Data:
=== Begin Enclosure ===
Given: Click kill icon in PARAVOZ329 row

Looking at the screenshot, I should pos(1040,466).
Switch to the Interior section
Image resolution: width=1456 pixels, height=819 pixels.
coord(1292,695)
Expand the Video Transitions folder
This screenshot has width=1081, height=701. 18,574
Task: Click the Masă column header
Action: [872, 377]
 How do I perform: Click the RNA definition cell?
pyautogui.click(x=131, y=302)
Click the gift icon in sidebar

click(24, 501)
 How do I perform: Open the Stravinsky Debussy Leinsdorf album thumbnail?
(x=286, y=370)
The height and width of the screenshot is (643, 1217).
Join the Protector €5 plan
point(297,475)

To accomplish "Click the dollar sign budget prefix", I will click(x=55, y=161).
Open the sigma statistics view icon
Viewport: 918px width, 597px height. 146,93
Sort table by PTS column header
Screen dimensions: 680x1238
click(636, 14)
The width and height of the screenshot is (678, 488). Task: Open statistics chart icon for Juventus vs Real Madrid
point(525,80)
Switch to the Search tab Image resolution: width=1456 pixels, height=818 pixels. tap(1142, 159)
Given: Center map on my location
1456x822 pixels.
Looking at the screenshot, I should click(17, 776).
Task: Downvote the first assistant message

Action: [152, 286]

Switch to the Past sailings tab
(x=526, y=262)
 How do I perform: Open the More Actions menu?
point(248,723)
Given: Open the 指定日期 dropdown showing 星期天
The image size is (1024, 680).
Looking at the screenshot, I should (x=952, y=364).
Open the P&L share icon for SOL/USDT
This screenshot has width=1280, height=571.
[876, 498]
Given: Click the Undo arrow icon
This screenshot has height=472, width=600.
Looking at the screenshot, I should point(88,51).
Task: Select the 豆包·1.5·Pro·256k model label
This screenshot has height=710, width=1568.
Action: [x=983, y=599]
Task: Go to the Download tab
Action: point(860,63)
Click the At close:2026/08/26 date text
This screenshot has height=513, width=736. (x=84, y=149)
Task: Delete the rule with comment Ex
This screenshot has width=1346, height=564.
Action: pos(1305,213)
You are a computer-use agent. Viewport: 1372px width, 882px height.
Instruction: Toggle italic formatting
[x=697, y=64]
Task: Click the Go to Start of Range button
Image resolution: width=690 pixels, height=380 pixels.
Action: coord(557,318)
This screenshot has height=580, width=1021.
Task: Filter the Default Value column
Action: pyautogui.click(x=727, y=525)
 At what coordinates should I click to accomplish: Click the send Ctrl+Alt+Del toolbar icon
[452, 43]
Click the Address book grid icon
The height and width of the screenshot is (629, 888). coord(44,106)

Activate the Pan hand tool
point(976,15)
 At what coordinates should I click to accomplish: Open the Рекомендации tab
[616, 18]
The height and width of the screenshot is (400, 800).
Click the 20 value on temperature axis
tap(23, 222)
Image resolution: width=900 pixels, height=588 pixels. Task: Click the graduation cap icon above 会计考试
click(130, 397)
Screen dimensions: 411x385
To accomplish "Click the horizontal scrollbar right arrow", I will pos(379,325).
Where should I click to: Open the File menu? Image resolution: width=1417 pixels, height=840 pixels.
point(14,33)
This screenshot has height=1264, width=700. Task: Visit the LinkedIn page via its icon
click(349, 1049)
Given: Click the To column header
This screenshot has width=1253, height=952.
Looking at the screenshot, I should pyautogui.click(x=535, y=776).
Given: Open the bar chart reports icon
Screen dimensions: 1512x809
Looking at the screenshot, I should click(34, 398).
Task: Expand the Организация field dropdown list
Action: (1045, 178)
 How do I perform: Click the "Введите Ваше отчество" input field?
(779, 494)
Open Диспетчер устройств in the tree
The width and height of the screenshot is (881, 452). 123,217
=== End Enclosure ===
Problem:
Look through the data above for the string "will" and copy every line where it appears.

Result of this task:
To accomplish "Click the dollar sign budget prefix", I will click(x=55, y=161).
To accomplish "Click the horizontal scrollbar right arrow", I will pos(379,325).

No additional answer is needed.